Крестьяне зашумели в нерешительности. Белоскурский рассмеялся холодным, будто ледяным смехом. Что-то зарокотало у него в легких. Он закашлялся и сплюнул кровью под ноги.

– Кто? – бросил он насмешливо. – Кто из вас, хамы, ничтожества, отвезет меня в Перемышль? Кто осмелится поднять на меня руку? Есть такой? Пусть выйдет, и помнит, что если потом попадется мне в руки – буду волочить его за конем. И обдеру его, как угря, живьем.

– Мы же можем просто послать за старостой, – пискнул Мошко. – А сами подождем его слуг.

– Пошлите, – рассмеялся Белоскурский. – До Перемышля три дня пути. А если к вечеру я не вернусь к своей роте, пан Рамульт сразу забеспокоится о жизни товарища. А как забеспокоится, то соберет пана Кжеша и пана Тарановского, а сними и пана Зброю, и вам станет жарко. Так жарко, что воды в Сане не хватит, чтобы охладиться.

– Мы же можем его убить, – бросил Ивашко. – Мертвого легче довезти...

– Ты, должно быть, с ума сошел! – рявкнул Колтун. – Неприлично убивать связанного. Я крестьянин, но честь и фантазия у меня есть!

– За живого больше награда, – вставил Мошко.

– Зачем спорить, зачем ходить! Ничего тут не поделаешь, – сказал Янкель. – Надо отвезти пана Белоскурского к старосте. В Перемышль. Я сам дам лошадей тем, кто отвезет. Ну, в дорогу. Кто смелый?

Почему-то никто не вызвался.

– Ну что вы хотите от бедного жида? Я простой жид. У меня нет ни грамма смелости. У меня торговля, торговля. У меня корчма. И дети... И ни одного талера.

– Кто отвезет пана Белоскурского в Перемышль? – спросил Колтун. Он окинул взглядом лица своих товарищей. Они опустили головы. Хохол сжался и отступил назад. Ивашко смотрел в землю, а музыкант Янко вспотел от страха. Белоскурский фыркнул коротким, оборванным смехом. Закашлялся, захрипел, сплюнул кровью.

– Что-то не видно добровольцев, Колтун – выдохнул шляхтич. – Ну, отпустите меня и дело с концом...

Снова наступила тишина.

– Если вы не отпустите меня, я буду вас, парни, за конем волочить. А тебя, Колтун, проклятый хам... Я с тебя сдеру кожу... Знаешь, как это делается у москалей? Вот, поливают кипятком и ледяной водой по очереди, пока кожа не отойдет.

Вновь повисла тишина. Крестьяне и мещане отступали, опускали головы. Толпа рассасывалась.
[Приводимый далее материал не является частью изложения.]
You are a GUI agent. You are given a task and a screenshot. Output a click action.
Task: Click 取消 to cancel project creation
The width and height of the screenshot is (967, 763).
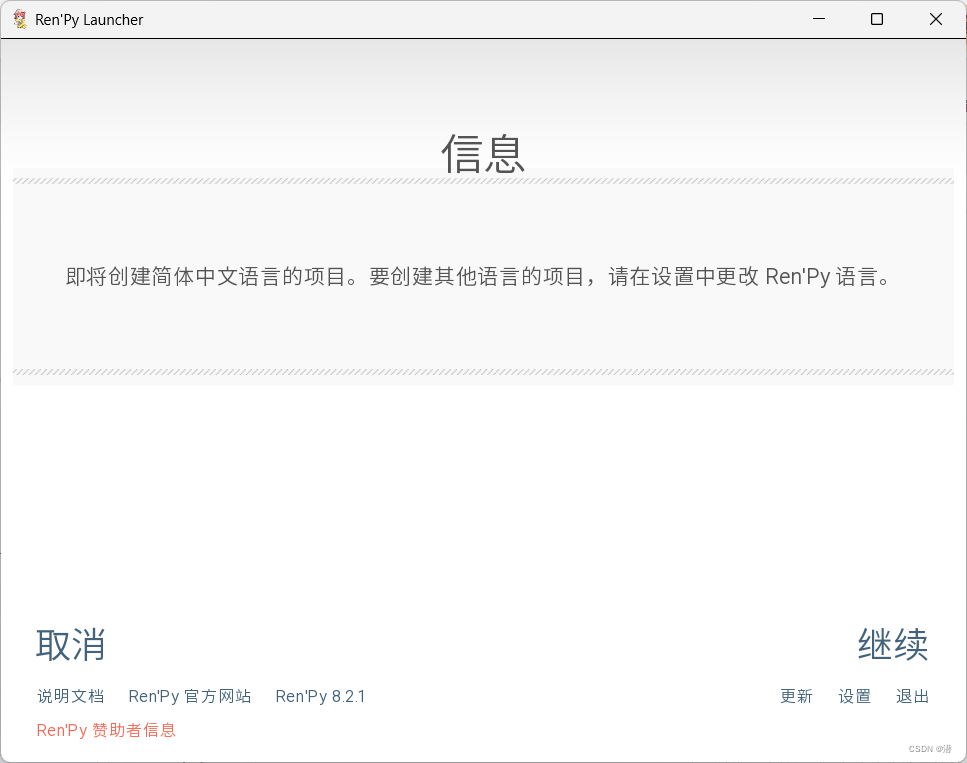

– Никто не вызовется?! – прорычал Колтун. – Как так? Такие умные? Чума на вас! Ведь это разбойник и бандюга. Если его отпустите, он будет нападать на купцов, жечь деревни и усадьбы. Вешать крестьян и жечь их на огне. Руки и ноги отпиливать пилой... Вы его отпустите? Простите ему, характернику? Он все равно скоро вернется сюда и вас перебьет!

Никому не хотелось подставлять шею.

– Вам не кармазин и золото, не индиго или лазурь, а говно на одежках носить! И вам скажу, – взорвался Колтун, – Что вам нужен Дыдыньский!

– Я пойду!

Из толпы вышел молодой шляхтич. Совершенно безусый, он, по прикидкам Колтуна, мог разменять всего шестнадцать или семнадцать весен. Он был одет в красноватый, выцветший жупан из дешевого фалендыша, подпоясанный черным, изношенным поясом, на котором висел тощий кошель, и шляпу, которую, видимо, еще при короле Стефане носили. При нем была длинная и широкая сабля с миндалевидной гардой и рукоятью, обмотанной истертой тесьмой. Однако на оружии не было видно следов ржи, сабля была чистой и блестела на солнце. Казалось, что это единственное богатство молодого и бедного шляхтича, чьи родители, вероятно, сидели где-то под Саноком, Сандомиром или Львовом на небольшом участке земли или в какой-то другой части нищей деревеньки, где на пять дворян приходилось по половине крестьянина. У юноши было милое, румяное лицо, которое еще не успели обезобразить шрамы, следы пьянства и разврата. Если бы у него были косички, он выглядел бы совсем как хорошенькая девчонка.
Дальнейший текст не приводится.